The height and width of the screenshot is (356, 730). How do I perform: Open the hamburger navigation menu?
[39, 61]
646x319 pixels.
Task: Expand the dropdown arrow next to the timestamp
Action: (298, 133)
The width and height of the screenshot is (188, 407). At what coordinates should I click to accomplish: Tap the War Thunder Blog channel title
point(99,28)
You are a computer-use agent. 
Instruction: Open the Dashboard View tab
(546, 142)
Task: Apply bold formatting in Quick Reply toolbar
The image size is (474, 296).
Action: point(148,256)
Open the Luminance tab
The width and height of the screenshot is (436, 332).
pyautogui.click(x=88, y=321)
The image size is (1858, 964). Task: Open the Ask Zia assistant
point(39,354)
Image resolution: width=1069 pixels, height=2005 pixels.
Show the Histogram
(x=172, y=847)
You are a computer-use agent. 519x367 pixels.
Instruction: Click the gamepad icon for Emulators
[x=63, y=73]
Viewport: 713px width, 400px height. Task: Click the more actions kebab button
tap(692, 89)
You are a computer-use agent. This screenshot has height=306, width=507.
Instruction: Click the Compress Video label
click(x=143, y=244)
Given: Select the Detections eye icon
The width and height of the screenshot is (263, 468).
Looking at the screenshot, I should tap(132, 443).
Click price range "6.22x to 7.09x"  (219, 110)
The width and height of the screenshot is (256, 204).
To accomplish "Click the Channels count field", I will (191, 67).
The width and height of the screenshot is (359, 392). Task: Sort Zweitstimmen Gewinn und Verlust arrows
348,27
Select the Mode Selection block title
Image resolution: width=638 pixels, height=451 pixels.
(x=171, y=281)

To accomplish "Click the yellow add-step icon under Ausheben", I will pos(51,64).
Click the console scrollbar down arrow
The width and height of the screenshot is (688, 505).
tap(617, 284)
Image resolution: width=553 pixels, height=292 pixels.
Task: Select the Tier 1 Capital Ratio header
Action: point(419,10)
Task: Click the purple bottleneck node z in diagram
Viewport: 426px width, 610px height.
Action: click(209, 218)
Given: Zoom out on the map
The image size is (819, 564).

---*---

[About this task] Should a line in the material contain "agent", copy it.

[Task output]
You are a computer-use agent. 
You are a computer-use agent. 519x367 pixels.
You are a computer-use agent. This screenshot has height=306, width=507.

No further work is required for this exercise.